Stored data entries
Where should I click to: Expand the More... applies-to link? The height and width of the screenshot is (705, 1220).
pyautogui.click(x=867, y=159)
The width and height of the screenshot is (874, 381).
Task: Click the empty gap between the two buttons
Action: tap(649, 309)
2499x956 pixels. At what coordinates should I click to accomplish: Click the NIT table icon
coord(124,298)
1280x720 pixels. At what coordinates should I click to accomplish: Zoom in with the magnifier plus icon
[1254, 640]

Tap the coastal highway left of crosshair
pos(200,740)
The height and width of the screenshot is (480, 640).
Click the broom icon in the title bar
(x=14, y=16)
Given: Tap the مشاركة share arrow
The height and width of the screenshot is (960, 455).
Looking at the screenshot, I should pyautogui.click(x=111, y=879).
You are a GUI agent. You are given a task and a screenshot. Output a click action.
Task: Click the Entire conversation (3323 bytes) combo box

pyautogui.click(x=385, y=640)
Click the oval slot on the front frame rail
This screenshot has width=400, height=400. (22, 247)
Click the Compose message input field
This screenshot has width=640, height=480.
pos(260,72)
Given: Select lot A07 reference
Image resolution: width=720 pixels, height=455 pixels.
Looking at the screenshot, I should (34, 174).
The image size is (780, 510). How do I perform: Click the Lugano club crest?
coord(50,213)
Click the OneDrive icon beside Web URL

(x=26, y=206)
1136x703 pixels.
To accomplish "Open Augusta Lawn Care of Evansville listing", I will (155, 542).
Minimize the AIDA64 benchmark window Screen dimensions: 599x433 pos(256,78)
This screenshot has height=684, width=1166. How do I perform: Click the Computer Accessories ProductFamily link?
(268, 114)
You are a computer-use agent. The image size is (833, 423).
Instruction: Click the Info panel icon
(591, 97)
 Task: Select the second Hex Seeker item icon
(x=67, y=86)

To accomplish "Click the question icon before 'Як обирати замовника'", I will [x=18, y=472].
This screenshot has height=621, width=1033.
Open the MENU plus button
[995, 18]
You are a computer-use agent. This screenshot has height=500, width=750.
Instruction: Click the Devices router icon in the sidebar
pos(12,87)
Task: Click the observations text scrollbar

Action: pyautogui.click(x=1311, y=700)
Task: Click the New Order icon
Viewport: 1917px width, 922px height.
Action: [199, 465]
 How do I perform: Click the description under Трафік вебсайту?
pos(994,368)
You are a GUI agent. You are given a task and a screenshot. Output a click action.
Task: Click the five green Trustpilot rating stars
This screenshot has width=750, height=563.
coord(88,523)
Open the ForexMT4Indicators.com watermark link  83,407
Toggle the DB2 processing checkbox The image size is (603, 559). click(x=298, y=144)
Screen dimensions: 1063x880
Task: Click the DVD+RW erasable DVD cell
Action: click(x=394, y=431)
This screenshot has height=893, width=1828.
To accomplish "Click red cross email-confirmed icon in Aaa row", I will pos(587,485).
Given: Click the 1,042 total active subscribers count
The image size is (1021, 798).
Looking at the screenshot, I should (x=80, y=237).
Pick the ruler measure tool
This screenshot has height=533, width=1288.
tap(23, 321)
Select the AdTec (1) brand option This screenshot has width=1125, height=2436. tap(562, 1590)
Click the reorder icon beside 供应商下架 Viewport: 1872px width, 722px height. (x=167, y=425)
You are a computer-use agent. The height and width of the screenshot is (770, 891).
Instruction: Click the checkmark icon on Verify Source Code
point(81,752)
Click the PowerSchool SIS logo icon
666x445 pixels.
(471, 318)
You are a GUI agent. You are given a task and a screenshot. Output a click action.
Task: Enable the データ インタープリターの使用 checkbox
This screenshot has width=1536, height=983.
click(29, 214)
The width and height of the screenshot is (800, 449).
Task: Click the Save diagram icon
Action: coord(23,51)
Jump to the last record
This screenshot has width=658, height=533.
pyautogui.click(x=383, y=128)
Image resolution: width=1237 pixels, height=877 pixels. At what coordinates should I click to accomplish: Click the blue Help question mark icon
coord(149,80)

WHAT YOU HAVE TO DO
Using the records above, list each line that includes "will".

SOLUTION FOR THIS PROBLEM
To accomplish "Open Augusta Lawn Care of Evansville listing", I will (155, 542).
To accomplish "Click the question icon before 'Як обирати замовника'", I will [x=18, y=472].
To accomplish "Click red cross email-confirmed icon in Aaa row", I will pos(587,485).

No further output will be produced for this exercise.